From November 2009 to September 2010 Tyler and Paula will be on a grand adventure. We have lent our house to another family who need a place to live while they are building a new house, and we have hit the road. New Zealand, Australia, Texas (!), Ireland, Scotland, England, and Japan are planned.

Saturday, January 23, 2010

Big Trees, Sunny Beaches, Mythical Mountain

Saturday, 23 January 2010     Wellington, New Zealand

Last night and for the next four nights (leaving Wednesday morning, 27 Jan.) we are staying at a B&B high on a hillside overlooking Wellington Harbor.  A storm has been blowing in for a couple of days now, and Wellington has been cold and rainy all day.  We just stayed indoors until we finally had to go out to get dinner.  The weather is supposed to clear up tomorrow and be reasonable the rest of next week.  Foremost on our agenda for the next three days: the Te Papa museum, the Wellington Botanical Garden, and several gardens out in the surrounding countryside.  We also intend to make an excursion to the village of Featherston, hometown of our special friend David, still remembered there as the mathematician lad who went off to the US and became a famous professor.

BIG TREES

Back on last Saturday, 16 January, we were staying at a B&B in the Northland town of Whangerei, and drove out to a couple of stands of the last remaining giant kauri trees.  These trees grow tall, straight, and without branches on their lower trunks.  They are unique to New Zealand, and were the source of an enormous timber industry during the nineteenth century.  Originally they were a prized resource for the masts and cross-spars of the ships of the British Royal Navy.  Later they provided durable timber for buildings, and were a principal export sustaining the developing economy.  But, predictably, they were overharvested nearly to extinction, and now there are only a few thousand hectares of remaining natural kauri forest.  Here is a picture of the tallest, Tane Mahuta ("God of the Forest") posing cooperatively behind Paula ("Goddess of the Thompson Garden").







SUNNY BEACHES

On our drive through the Coromandel and then down the West Coast through the Taranaki region, then Wanganui, and on to Wellington, we stopped at several beaches.  Paula walked through the sand studying seashells, while Tyler studied astronomy (you know: gazing at the heavenly bodies!)  Here are three of the beaches.
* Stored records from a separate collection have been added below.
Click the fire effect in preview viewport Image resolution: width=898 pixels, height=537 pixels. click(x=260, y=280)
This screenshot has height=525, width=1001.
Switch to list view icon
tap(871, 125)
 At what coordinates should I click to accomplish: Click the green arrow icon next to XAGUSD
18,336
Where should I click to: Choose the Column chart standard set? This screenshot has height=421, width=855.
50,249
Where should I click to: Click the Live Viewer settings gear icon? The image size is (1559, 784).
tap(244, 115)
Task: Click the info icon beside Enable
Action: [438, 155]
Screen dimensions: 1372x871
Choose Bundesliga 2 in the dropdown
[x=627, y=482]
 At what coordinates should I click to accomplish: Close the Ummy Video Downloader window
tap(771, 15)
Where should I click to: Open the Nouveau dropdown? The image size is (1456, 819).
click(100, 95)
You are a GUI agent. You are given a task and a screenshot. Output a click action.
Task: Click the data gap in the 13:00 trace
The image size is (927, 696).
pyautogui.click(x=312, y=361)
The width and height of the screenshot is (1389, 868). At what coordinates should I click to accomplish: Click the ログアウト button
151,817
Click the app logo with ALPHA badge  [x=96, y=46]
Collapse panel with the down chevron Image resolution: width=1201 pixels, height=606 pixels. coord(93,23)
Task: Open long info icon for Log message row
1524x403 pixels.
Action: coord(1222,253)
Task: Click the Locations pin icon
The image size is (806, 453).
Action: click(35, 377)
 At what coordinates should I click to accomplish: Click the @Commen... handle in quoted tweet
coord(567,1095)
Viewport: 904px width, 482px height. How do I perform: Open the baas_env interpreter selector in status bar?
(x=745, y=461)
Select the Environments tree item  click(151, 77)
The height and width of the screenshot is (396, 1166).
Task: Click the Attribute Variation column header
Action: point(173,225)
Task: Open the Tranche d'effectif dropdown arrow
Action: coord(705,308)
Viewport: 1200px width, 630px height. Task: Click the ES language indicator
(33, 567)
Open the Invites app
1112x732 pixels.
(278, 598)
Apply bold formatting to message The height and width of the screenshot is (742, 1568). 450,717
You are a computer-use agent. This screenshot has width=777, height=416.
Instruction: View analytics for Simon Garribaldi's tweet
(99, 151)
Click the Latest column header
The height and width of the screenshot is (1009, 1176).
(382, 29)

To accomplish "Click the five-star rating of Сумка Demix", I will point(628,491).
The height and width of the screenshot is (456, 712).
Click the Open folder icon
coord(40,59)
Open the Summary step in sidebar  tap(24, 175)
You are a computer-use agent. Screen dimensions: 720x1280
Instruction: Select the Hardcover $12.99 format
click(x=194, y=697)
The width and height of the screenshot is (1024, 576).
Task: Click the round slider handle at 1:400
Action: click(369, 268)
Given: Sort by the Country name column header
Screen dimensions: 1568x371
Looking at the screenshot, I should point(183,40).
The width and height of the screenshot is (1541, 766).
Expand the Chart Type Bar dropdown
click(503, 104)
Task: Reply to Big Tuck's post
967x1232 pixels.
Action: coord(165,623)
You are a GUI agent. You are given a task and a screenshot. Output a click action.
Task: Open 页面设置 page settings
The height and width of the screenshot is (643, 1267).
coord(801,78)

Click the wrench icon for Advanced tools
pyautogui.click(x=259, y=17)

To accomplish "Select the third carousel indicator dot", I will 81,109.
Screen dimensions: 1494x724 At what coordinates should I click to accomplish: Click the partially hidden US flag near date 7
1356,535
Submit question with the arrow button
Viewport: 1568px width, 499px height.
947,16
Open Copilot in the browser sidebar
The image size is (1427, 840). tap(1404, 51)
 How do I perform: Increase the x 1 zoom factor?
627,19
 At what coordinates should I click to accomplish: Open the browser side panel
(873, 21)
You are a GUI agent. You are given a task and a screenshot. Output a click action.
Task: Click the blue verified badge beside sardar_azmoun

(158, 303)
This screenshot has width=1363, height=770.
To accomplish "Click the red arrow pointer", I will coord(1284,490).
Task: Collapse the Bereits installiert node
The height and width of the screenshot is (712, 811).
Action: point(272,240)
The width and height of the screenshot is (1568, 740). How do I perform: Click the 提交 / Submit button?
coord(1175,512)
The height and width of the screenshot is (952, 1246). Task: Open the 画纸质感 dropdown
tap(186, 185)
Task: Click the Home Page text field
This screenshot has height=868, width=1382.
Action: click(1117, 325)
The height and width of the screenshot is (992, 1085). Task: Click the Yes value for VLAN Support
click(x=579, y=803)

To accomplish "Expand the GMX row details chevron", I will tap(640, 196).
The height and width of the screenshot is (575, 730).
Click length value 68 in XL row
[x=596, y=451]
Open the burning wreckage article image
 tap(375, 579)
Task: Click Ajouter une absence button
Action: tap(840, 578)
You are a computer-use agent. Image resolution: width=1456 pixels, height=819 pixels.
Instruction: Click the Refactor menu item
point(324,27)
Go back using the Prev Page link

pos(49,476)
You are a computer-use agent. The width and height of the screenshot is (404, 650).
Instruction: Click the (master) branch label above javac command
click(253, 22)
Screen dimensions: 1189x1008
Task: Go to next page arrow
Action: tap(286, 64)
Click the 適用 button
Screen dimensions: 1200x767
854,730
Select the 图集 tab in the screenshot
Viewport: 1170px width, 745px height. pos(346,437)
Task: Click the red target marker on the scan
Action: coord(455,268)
MYTHICAL MOUNTAIN SHROUDED IN CLOUD

If you look at a map of New Zealand, you will see a distinctive bulge on the lower west coast of the North Island.  A closer look at the map will show clear evidence that this bulge, called the Taranaki region, is a classic conical volcano known (and shown on maps) by both its Mauri name, Taranaki, and it's English name, Mount Egmont.



They sell postcards purporting to show the mountain.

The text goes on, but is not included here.